+++ DATA EXCERPTS +++

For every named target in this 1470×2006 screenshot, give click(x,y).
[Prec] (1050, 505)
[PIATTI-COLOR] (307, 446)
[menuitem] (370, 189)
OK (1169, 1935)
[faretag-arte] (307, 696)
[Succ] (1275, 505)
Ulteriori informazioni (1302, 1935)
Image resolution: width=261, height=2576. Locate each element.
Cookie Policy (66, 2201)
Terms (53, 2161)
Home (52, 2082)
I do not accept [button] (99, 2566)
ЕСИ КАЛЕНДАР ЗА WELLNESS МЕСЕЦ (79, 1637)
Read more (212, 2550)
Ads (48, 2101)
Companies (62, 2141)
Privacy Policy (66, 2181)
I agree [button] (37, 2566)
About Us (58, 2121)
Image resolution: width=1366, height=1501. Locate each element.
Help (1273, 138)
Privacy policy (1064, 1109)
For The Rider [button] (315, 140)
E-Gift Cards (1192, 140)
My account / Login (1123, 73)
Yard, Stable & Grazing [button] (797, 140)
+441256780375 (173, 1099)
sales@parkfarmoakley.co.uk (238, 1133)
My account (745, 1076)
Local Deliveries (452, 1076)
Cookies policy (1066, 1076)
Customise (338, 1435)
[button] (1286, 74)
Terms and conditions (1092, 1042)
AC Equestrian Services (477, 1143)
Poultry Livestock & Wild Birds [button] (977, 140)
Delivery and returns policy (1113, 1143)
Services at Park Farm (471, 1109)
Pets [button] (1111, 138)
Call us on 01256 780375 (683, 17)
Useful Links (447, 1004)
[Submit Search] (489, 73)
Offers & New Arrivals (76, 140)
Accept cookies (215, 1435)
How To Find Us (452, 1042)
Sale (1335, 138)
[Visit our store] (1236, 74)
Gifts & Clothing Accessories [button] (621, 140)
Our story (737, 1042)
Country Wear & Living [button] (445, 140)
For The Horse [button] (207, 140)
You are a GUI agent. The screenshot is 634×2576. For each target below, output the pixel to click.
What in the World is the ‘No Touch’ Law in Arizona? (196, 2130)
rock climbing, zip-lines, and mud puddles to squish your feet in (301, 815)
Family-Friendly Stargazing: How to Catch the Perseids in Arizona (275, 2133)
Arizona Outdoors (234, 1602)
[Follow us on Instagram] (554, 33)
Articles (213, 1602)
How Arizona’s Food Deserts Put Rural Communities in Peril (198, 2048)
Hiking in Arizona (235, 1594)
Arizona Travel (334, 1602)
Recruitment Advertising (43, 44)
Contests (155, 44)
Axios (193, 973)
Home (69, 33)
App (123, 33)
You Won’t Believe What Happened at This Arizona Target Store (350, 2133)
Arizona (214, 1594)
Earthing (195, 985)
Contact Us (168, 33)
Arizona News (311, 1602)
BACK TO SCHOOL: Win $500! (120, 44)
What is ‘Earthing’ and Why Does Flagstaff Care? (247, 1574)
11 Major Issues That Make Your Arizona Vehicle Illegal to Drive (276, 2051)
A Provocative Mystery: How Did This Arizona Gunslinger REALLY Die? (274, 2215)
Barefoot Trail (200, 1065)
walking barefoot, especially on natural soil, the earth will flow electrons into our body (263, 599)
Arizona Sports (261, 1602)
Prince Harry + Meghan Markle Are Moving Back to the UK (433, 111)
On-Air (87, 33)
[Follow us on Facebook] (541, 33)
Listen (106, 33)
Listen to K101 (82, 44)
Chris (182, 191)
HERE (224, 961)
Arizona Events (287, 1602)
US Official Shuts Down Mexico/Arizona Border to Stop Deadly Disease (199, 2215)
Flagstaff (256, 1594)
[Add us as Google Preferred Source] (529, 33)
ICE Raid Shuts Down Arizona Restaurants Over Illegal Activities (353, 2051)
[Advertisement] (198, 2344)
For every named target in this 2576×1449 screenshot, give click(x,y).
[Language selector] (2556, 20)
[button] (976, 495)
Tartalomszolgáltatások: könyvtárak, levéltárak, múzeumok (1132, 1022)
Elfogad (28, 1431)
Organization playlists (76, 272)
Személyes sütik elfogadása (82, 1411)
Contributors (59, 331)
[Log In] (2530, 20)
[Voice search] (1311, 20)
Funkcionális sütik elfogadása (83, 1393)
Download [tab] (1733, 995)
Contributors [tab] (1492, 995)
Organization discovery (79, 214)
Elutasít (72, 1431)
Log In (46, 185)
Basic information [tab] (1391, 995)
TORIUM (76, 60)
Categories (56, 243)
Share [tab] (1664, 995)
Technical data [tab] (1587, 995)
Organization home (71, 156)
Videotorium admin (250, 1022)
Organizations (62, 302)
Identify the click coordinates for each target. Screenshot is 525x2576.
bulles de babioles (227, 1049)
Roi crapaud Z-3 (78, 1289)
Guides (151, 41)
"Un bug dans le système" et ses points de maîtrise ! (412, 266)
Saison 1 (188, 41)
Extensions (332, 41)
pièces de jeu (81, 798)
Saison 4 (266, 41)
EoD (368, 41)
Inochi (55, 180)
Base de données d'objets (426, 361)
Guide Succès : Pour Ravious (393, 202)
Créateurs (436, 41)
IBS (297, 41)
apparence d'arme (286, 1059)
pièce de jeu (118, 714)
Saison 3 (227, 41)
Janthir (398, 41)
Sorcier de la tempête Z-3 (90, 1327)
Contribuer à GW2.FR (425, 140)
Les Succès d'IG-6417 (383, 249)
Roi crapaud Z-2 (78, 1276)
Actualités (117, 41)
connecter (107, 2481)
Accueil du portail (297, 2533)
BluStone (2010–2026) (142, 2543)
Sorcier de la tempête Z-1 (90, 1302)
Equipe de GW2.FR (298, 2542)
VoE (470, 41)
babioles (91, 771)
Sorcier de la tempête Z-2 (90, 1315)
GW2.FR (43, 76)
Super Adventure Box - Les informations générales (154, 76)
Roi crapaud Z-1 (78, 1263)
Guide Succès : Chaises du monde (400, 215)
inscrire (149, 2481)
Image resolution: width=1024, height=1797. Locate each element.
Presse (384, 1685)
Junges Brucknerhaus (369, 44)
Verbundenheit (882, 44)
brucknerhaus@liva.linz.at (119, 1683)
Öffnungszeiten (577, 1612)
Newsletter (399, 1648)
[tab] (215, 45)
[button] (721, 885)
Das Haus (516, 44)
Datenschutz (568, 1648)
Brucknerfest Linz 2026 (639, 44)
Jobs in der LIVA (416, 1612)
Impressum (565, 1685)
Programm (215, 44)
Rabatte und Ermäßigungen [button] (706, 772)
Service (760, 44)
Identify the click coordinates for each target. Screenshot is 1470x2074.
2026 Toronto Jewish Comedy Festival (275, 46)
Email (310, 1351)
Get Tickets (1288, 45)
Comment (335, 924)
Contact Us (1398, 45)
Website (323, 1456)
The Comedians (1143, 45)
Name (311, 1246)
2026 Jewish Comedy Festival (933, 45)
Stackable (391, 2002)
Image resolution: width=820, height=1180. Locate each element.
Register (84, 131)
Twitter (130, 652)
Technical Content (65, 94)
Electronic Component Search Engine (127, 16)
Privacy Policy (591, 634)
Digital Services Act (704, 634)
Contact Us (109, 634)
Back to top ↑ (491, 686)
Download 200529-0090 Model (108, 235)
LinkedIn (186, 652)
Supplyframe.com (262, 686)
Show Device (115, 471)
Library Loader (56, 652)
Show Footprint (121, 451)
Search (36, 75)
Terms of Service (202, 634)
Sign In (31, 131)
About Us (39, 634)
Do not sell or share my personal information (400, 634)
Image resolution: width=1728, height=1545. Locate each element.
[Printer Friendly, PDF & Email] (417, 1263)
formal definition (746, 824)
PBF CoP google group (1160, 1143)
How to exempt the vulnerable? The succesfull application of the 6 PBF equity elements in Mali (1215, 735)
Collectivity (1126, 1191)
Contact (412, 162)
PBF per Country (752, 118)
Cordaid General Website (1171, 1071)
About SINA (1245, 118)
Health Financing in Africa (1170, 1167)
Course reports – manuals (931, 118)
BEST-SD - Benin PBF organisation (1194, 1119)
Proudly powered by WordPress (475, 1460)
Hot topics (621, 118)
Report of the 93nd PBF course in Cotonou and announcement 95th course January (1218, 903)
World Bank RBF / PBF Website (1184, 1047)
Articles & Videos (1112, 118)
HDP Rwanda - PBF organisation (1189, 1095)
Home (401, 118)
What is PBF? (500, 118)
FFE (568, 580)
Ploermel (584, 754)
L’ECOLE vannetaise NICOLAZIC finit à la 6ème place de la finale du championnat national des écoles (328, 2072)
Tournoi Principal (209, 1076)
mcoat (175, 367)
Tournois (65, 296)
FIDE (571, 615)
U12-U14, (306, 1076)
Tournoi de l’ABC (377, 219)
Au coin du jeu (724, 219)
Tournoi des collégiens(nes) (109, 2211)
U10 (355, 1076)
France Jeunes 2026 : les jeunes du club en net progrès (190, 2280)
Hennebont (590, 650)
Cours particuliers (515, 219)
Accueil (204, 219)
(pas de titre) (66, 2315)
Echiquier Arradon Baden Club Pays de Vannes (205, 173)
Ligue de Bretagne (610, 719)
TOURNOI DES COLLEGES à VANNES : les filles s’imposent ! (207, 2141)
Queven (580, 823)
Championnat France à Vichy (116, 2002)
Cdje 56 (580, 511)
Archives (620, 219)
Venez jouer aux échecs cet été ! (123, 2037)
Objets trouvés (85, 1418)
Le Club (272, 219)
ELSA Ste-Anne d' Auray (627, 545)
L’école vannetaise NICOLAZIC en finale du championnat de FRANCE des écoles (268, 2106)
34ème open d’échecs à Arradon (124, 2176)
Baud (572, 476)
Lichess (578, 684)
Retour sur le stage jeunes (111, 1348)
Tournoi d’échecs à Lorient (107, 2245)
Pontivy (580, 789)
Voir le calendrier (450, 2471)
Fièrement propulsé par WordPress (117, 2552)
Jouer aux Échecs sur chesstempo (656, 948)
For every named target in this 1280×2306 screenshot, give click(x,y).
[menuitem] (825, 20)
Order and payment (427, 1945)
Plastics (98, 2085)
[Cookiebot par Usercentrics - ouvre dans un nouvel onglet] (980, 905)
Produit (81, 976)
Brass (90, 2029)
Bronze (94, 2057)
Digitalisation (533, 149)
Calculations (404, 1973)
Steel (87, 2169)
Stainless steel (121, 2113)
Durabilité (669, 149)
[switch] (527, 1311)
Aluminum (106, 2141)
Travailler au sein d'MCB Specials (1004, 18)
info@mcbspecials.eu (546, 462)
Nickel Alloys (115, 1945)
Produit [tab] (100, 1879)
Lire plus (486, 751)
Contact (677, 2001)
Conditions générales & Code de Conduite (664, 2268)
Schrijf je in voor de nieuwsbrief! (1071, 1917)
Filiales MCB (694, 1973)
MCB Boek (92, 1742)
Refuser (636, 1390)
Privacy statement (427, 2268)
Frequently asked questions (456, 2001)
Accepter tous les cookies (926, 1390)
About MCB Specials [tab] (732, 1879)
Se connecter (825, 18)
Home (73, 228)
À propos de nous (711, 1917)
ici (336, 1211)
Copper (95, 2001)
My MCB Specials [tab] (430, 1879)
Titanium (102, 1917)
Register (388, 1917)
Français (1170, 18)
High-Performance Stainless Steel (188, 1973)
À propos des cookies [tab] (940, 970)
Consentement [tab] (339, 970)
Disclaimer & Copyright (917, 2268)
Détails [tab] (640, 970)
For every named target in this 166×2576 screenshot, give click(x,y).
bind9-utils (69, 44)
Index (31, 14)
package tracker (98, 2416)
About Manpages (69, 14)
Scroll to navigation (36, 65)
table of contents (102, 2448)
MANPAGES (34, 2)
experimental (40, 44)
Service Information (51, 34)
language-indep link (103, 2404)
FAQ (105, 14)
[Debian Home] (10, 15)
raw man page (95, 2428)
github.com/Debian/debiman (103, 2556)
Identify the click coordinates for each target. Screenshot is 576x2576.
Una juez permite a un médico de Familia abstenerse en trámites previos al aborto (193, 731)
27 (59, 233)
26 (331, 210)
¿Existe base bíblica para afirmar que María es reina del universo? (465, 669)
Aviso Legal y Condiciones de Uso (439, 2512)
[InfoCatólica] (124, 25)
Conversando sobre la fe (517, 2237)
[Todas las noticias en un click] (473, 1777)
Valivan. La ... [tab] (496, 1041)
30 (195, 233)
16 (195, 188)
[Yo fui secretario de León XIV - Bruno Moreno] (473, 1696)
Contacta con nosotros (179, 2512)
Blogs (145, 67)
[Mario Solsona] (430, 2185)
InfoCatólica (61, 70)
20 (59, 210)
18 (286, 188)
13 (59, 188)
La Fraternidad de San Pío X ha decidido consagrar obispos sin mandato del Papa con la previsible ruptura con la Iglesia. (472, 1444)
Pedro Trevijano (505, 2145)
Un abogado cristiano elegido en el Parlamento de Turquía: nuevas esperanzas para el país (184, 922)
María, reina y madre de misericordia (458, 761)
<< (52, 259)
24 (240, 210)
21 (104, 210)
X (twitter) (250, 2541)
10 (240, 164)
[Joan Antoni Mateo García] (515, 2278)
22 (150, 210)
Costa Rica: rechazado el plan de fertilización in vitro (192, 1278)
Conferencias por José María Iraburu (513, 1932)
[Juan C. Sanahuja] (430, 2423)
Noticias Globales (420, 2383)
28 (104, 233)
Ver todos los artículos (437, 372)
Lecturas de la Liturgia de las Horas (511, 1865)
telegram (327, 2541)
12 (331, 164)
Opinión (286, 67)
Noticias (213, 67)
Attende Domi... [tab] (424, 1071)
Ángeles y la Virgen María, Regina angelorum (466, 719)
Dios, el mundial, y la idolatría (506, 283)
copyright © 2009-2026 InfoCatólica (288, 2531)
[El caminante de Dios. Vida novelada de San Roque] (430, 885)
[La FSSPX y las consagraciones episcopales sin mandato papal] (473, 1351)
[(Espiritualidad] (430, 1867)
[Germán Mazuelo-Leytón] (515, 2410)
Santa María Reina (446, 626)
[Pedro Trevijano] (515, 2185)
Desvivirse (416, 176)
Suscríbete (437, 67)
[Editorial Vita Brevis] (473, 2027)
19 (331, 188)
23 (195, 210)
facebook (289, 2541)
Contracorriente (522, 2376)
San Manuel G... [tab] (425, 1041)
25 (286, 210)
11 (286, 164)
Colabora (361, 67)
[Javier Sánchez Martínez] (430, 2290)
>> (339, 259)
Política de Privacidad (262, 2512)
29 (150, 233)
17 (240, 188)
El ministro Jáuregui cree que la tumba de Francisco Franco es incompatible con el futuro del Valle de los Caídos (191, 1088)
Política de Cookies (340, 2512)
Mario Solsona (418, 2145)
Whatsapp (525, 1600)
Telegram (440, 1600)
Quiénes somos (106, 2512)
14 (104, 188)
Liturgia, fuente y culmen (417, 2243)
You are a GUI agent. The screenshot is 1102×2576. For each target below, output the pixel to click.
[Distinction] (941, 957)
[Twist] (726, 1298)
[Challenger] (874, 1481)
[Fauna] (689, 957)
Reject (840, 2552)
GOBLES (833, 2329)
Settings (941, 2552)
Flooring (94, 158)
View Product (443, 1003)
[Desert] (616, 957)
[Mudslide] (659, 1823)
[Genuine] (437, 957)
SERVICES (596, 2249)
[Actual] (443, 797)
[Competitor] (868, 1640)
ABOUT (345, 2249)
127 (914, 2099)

+++

WHAT THE TASK ASKS
Once you reach the line with "pièce de jeu (118, 714)" in the data above, copy it and every line after it exactly, up to and including the line with "Stackable (391, 2002)".

THE COMPLETED TASK
pièce de jeu (118, 714)
Saison 3 (227, 41)
Janthir (398, 41)
Sorcier de la tempête Z-3 (90, 1327)
Contribuer à GW2.FR (425, 140)
Les Succès d'IG-6417 (383, 249)
Roi crapaud Z-2 (78, 1276)
Actualités (117, 41)
connecter (107, 2481)
Accueil du portail (297, 2533)
BluStone (2010–2026) (142, 2543)
Sorcier de la tempête Z-1 (90, 1302)
Equipe de GW2.FR (298, 2542)
VoE (470, 41)
babioles (91, 771)
Sorcier de la tempête Z-2 (90, 1315)
GW2.FR (43, 76)
Super Adventure Box - Les informations générales (154, 76)
Roi crapaud Z-1 (78, 1263)
Guide Succès : Chaises du monde (400, 215)
inscrire (149, 2481)
Image resolution: width=1024, height=1797. Locate each element.
Presse (384, 1685)
Junges Brucknerhaus (369, 44)
Verbundenheit (882, 44)
brucknerhaus@liva.linz.at (119, 1683)
Öffnungszeiten (577, 1612)
Newsletter (399, 1648)
[tab] (215, 45)
[button] (721, 885)
Das Haus (516, 44)
Datenschutz (568, 1648)
Brucknerfest Linz 2026 (639, 44)
Jobs in der LIVA (416, 1612)
Impressum (565, 1685)
Programm (215, 44)
Rabatte und Ermäßigungen [button] (706, 772)
Service (760, 44)
Identify the click coordinates for each target. Screenshot is 1470x2074.
2026 Toronto Jewish Comedy Festival (275, 46)
Email (310, 1351)
Get Tickets (1288, 45)
Comment (335, 924)
Contact Us (1398, 45)
Website (323, 1456)
The Comedians (1143, 45)
Name (311, 1246)
2026 Jewish Comedy Festival (933, 45)
Stackable (391, 2002)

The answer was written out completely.